Napisałem wczoraj niepochlebną opinię o kebsie - pic rel. Natomiast google odrzuciło mi tę opinię, jako łamiącą ich zasady publikowania opinii - oczywiście bez podania, o którą zasadę się rozchodzi.
Kojarzy ktoś może, o co może chodzić? Dodam, że na potwierdzenie swoich słów, dodałem również dwa zdjęcia małego i dużego kebsa z ważenia. A o samą wagę się czepiłem, ponieważ na tablicy dokładnie jest wpisane ile ważą poszczególne kebaby i skoro dostałem 25% mniej, to może powinienem zapłacić 15zł, a nie 20zł.
W ogóle tego kebsa musi prowadzić jakiś janusz biznesu, bo mięsa do wyboru to kurczak i wołowe*

A jak już jakiś baran będzie się rzucał, że przypierdalam się o 200g mięsa i wypisuję chujowe opinie, to proszę wziąć pod uwagę, że wystawiam również pochlebne opinie, jeżeli jakiś lokal się wyróżni czymś na plus. Same opinie wystawiam sporadycznie, żeby czasami dorzucić cegiełkę do usługi, z której sam często korzystam. Natomiast jeśli tak wygląda publikowanie złych opinii, to może nie ma sensu korzystać z tego narzędzia.

#kiciochpyta
<napisane małą czionką>*Mięso wołowe oznacza mieszankę kurczaka i wołowiny </napisane małą czcionką>
HmmJakiWybracNick userbar
70fbc13d-ab10-47ac-9f6c-446d6003707d
Kanciak

@HmmJakiWybracNick niestety, tyle są warte opinie w internecie. Z reszta jak firmy płaca Google za pozycjonowanie itd to trudno żeby im Google robił pod górkę

grzyp-prawdziwek

@Kanciak nie do końca, algorytmy analizują negatywne opinie pod kątem behawioralnym. Nikt normalny co kupuje kebsa do zjedzenia go nie waży na chacie tylko mówi smakowało lub nie, wraz z argumentami typu więcej lub mniej mięsa albo przesolone, niedogotowane etc. Kto normalny w opinii wpisuje gramaturę poszczególnych składników?

Kanciak

@grzyp-prawdziwek ktoś komu nie pasuje, ze jest oszukiwany. Kiedyś opinie na Allegro były miarodajne, dziś już nie.
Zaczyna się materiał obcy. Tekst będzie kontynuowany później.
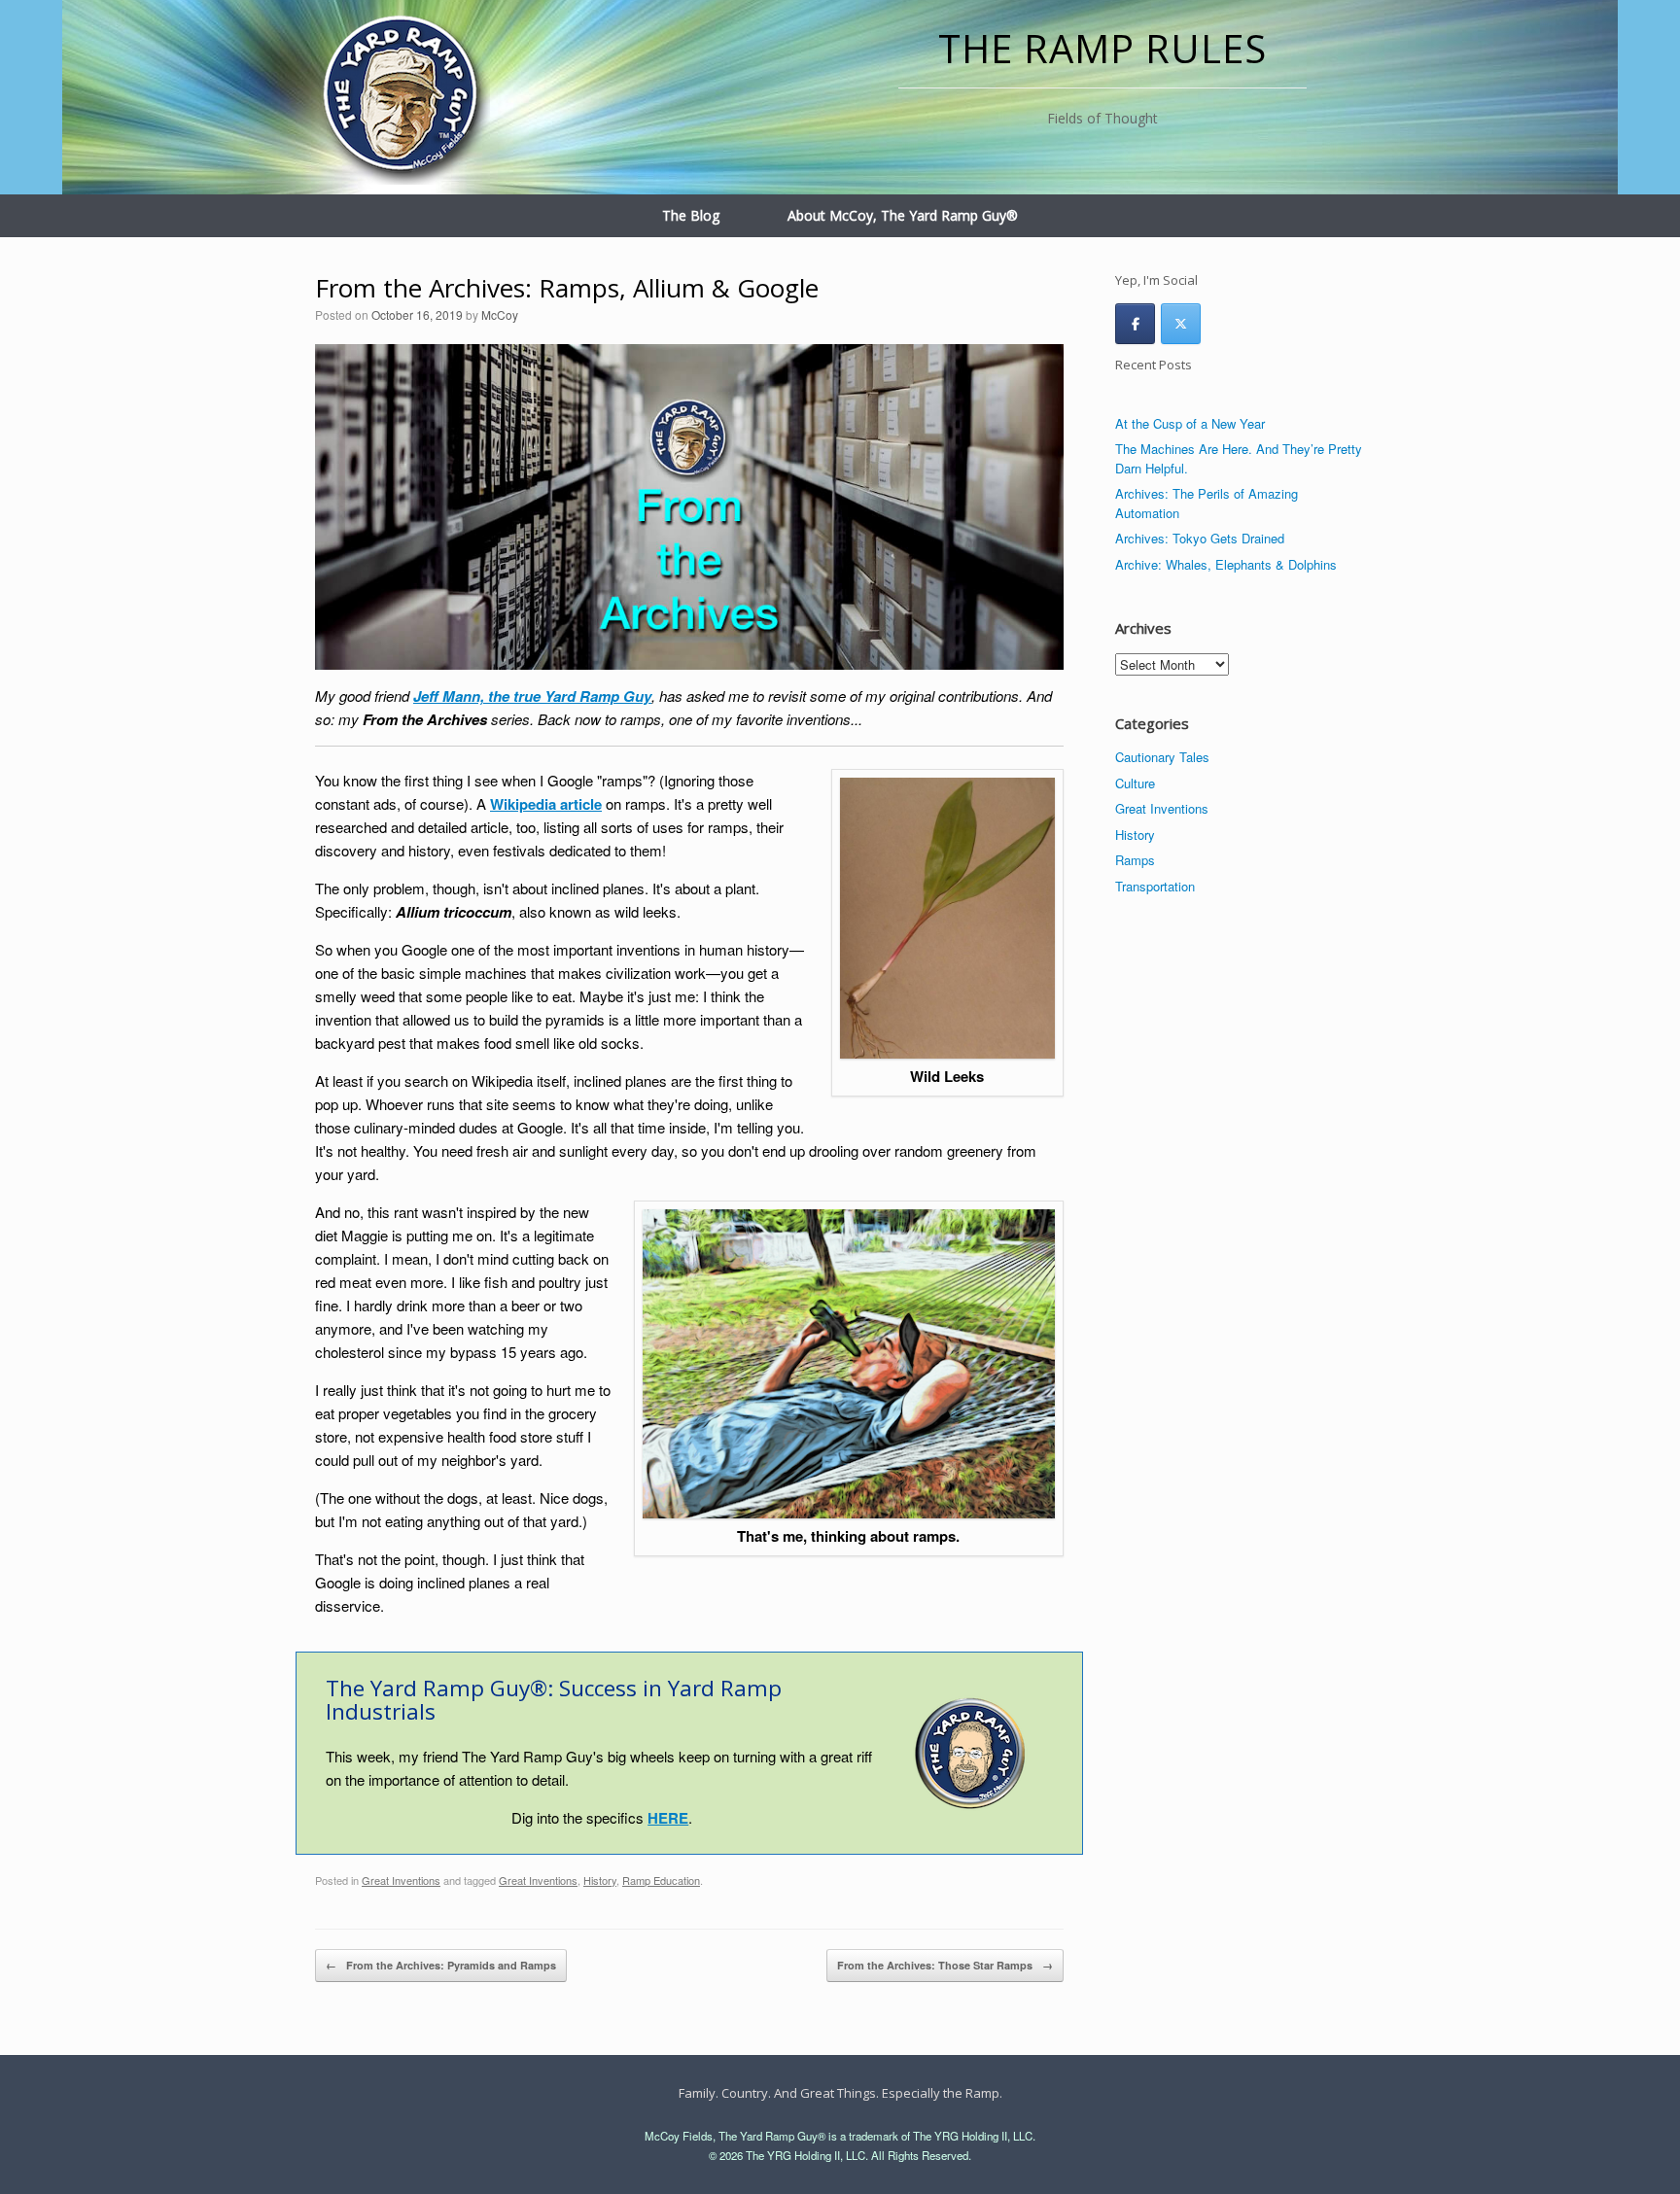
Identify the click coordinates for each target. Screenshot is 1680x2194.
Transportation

Mnie kiedyś sprzedawca straszył sądem jak wystawiłem negatywna opinie bo sprzedawał podróbki. Ja go olalem ale dużo osób usunie taka opinie dla świetego spokoju.

HmmJakiWybracNick

@Kanciak Też miałem niemiłą sytuację na allegro. Kupiłem nowego Pixela 5. Okazał się, że jest refubem, z krzywo przyklejonym ekranem. Telefon bez problemu zwróciłem, ale czekałem na kasę ponad miesiąc, gdzie na zwrot było chyba dwa tygodnie. Finalnie z pomocą allegro dostałem kasę i wystawiłem negatywną opinię. Chłop potem po pół roku do mnie pisał, żebym usunął mu tą opinię, bo straci smart wysyłki i z dupy to argumentował. Potem kupił jakąś książkę, którą miałem wystawioną na allegro i pisał tym kanałem do mnie XD W końcu mu to usunąłem, bo jakiś jebnięty był, szkoda zachodu, żeby jeszcze po kupnie książki też jakieś problemy robił.

VanQuish

Ci powiem więcej, to działa w dwie strony. Ja miałem osoby, które nigdy nie były w Mojej firmie dały opinię na 1/5 dodatkowo z komentarzem, że usługi mam za drogie. Nawet z nimi w życiu nie rozmawiałem!! i Google tych opinii nie usunęło. Tylko dają adnotację, że OPINIE NIE SĄ WERYFIKOWANE. Co finalnie oznacza tyle, że jak im nie płacisz to każdy może CB szkalować jak kupujesz u nich reklamy to kasują każdą, która nie zgadza się z narracją. Tyle w temacie.

grzyp-prawdziwek

@VanQuish patrz wyżej trochę wyjaśniłem dlaczego niektóre opinie przechodzą a inne nie. AdSense pomaga ale nie na tyle.

6502

@HmmJakiWybracNick Odwołaj się. Jest przycisk do tego - moją usuniętą opinię przywrócili.